Government launches cloud guide
21 May 2012 | 0
The Minister for Jobs, Enterprise and Innovation, Richard Bruton TD, has launched a set of government-backed standards to provide guidance to businesses on moving to cloud computing.
Supported by the National Standards Authority of Ireland (NSAI) in partnership with the Irish Internet Association (IIA), the guide is entitled "SWiFT 10: Adopting the Cloud – decision support for Cloud computing".
The guide was developed by the IIA Cloud Computing Working Group and adopted by the NSAI as SWiFT 10, and "provides a comprehensive roadmap for businesses to encompass all cloud delivery and deployment models," said the launch statement. "It is intended for use as a means of assessing Cloud adoption prioritisation and suitability."
The Cloud Computing Working Group is a collaboration of expert practitioners and business leaders, such as chief information officers, chief technical officers, heads of IT, legal, and consultancy, from a variety of business sectors and organisation sizes in Ireland.
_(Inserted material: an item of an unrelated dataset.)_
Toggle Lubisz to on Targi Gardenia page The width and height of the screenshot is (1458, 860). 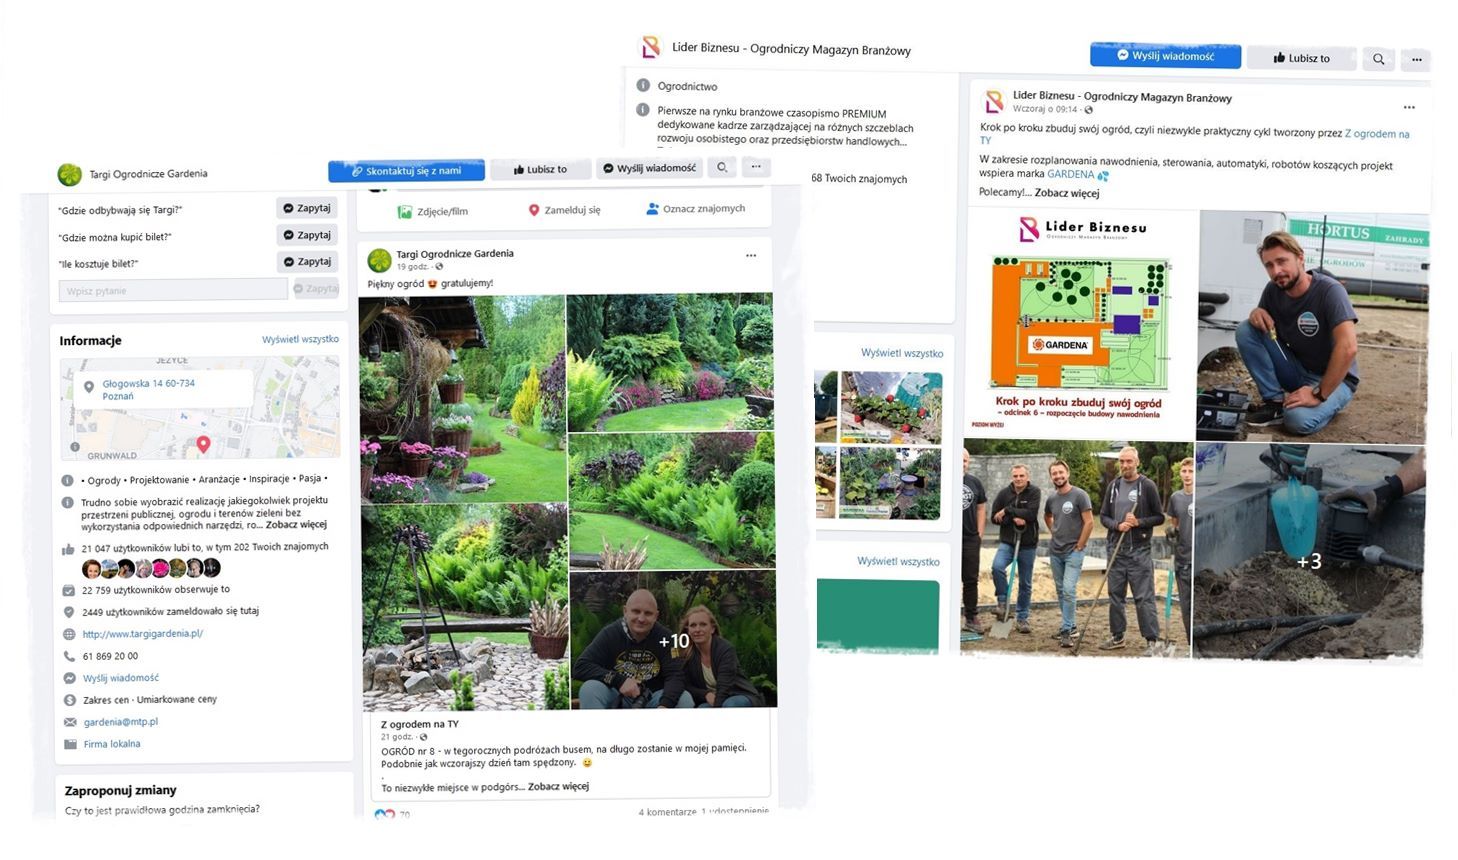540,169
The Decision Support Matrix contained within SWiFT 10 has been divided into a number of categories, which address the challenges and business benefits to be considered in developing and implementing a cloud migration strategy. The guide will support organisations in assessing the practical suitability of cloud computing across the full range of business operations. It includes a thorough review of all legal, security, maturity and cost/benefit considerations.
"A central part of the Government’s plan for jobs and growth is targeting key sectors where Ireland has competitive advantages and the potential to foster growth," said Minister Bruton. "One such sector is cloud computing, and various studies have reported that Ireland has potential to create high levels of growth and jobs in this sector if we move early. That is why the Action Plan for Jobs sets out a number of measures that the Government will deliver in 2012 to help deliver on this potential.
"Today’s launch of new Government-backed standards to help guide businesses of all sizes that are looking to move to the Cloud marks the delivery of one of these measures. This is an important move by Government to help increase the numbers of Irish businesses, small and large, who successfully adopt the Cloud. I am determined that over the coming months we will continue delivering these measures on time so that we can achieve the growth in the economy and in employment that we need," concluded the Minster.
"Many people are already using cloud computing in everyday life without even realising it," said Maurice Buckley, chief executive, NSAI. "Services such as e-mail, social networking and photo sharing are all forms of Cloud computing. SMEs in particular will be receptive to this standard, as every effort has been made to make it as user friendly and straightforward as possible. Many businesses are already making the transition, moving elements of their business to the more mature and better known aspects of the Cloud, such as e-mail or file storage. We hope that SWiFT 10 will enable and encourage more Irish businesses to move to the Cloud in the coming years, which we believe will give Ireland an early adopter and market advantage in this space."